The distribution for U is N(0,1/2)ⁿ and for C is N(0,d²/2)ⁿ. See this about the N(, ) notation. The respective probability densities are:
U: π^−n/2e^−r²
C: π^−n/2d⁻ⁿe^−r²/d²
d/√2 is the standard deviation of the coordinates of the center of the prior distribution of the unknown center of the distribution from which our sample comes. We will let d approach infinity.

If we adopt a coordinate system in which the sample is found at s = <s₀, 0, 0, ...> then our Bayesian estimate for C will be <m, 0, 0, ...> where m is the expected value for z from the distribution e^−z² e^{−(z−s)²/d²} = e^−v(z)
where v(z) = z² + (z − s)²d⁻² which is a quadratic in z with a minimum at z_min = s/(d² + 1).

v(z) is symmetric about z_min (v(z_min + z) = v(z_min − z)) and thus the centroid of e^−v(z) is its center of symmetry. Thus m = s/(d² + 1). In the limit, m → s as d → ∞. For large standard deviation of the prior distribution Bayes tells us to ascribe the sample mainly to the large variate, i.e. the prior distribution — in the limit, entirely to C!

I have been vague concerning the dimensionality of some of these formulae. When we adopted a coördiniate system to place the sample conveniently, the two marginal distributions along the x₀ axis are indeed normal distributions.

The stuff above makes sense for 1D distributions. If you reinterpret the expression for m casting z and s as n dimensional vectors and taking the square operation to be the dot product with self, then the expression yields a vector. By symmetry the direction remains the same but the off axis contributions to the integrals might change the vector’s magnitude and thus its centroid. Here is why they does not.

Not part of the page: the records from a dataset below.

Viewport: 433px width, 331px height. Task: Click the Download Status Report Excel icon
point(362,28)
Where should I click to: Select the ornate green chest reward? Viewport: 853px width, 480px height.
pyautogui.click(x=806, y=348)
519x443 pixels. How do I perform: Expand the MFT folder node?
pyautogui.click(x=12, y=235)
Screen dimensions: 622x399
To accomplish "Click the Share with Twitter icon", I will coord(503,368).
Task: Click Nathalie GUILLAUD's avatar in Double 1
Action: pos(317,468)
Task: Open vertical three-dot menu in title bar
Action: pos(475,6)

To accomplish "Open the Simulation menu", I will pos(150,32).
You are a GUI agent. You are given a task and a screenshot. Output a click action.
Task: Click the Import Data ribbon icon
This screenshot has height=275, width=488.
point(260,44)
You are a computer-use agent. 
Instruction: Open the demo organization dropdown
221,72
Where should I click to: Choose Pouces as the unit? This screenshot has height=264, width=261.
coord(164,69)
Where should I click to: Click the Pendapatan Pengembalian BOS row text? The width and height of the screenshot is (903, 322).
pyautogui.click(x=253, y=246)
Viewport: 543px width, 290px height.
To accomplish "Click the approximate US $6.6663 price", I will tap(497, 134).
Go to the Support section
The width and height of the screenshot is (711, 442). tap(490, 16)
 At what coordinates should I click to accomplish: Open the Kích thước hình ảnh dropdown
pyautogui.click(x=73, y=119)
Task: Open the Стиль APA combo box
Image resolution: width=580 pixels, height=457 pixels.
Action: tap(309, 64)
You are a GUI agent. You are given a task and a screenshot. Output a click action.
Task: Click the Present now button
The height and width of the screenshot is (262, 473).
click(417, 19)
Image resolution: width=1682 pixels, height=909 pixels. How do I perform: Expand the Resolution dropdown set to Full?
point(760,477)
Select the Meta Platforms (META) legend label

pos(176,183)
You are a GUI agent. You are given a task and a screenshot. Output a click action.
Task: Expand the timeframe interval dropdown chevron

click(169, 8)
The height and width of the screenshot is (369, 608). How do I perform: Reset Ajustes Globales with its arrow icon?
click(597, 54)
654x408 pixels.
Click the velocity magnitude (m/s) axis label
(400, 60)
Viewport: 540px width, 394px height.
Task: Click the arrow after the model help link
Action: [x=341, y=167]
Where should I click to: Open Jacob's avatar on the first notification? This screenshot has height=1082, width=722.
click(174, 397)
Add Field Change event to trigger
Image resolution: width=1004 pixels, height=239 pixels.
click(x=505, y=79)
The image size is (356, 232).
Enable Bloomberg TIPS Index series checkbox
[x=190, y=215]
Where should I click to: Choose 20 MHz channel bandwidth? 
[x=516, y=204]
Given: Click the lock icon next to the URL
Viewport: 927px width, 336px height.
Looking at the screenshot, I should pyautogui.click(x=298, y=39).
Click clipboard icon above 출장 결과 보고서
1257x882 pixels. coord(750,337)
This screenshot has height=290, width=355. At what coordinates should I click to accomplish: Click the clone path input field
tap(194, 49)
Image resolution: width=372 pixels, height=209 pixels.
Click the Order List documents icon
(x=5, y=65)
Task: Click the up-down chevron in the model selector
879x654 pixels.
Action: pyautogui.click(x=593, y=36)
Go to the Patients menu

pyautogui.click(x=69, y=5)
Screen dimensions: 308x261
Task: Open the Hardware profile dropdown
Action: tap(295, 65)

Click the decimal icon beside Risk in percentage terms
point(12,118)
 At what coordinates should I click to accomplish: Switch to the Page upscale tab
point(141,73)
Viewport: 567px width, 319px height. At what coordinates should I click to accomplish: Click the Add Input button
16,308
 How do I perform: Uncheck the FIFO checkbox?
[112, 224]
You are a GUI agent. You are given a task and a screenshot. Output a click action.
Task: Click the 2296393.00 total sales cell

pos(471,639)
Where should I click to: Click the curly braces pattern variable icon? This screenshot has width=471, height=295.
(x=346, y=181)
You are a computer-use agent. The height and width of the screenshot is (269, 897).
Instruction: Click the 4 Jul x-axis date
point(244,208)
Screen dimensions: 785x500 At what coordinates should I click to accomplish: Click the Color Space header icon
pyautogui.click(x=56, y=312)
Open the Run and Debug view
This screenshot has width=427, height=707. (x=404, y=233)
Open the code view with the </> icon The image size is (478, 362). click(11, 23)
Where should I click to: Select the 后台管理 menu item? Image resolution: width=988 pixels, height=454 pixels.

Each of these vectors can be expressed as the sum of a vector in the x₀ direction of the adopted coordinate system, and an n−1 dimensional vector in the space orthogonal to that direction. The integrands of both integrals are the product of a function of x₀ and a point in the orthogonal space. Both integrals can be transformed into a double integral, one over the real z line, and a function of the location in the orthogonal space.

Let Y be the space orthogonal to X, the x-axis. The spaces X and Y span the entire space. In the following “∫_X ... dx” denotes integration over the entire x axis while “∫_Y ... dy” is integration over Y. For any vector z we write z = x(z) + y(z) to decompose z into two components. x(z) ∊ X and y(z) ∊ Y.

First ∫ φ dz = ∫_X ∫_Y φ dy dx under the liberal hypothesis of Fubini’s theorem (since our functions become small very quickly with large arguments).
e^−z² = e^{−(x(z)² + y(z)²)} = e^−x(z)² e^−y(z)²
e^{−(z−s)²/d²} = e^{−(x(z) + y(z) − s)²/d²} = e^{−((x(z) − s)²
+ y(z)²)/d²} = e^{−(x(z) − s)²/d²} e^{−y(z)²/d²}

Note that the coordinates were chosen to make y(s) = 0 and x(s) = s. Also x(z) and s are each orthogonal to y(z). Both of the expressions e^−z², and e^{−(z−s)²/d²} are factored into functions of X and functions of Y.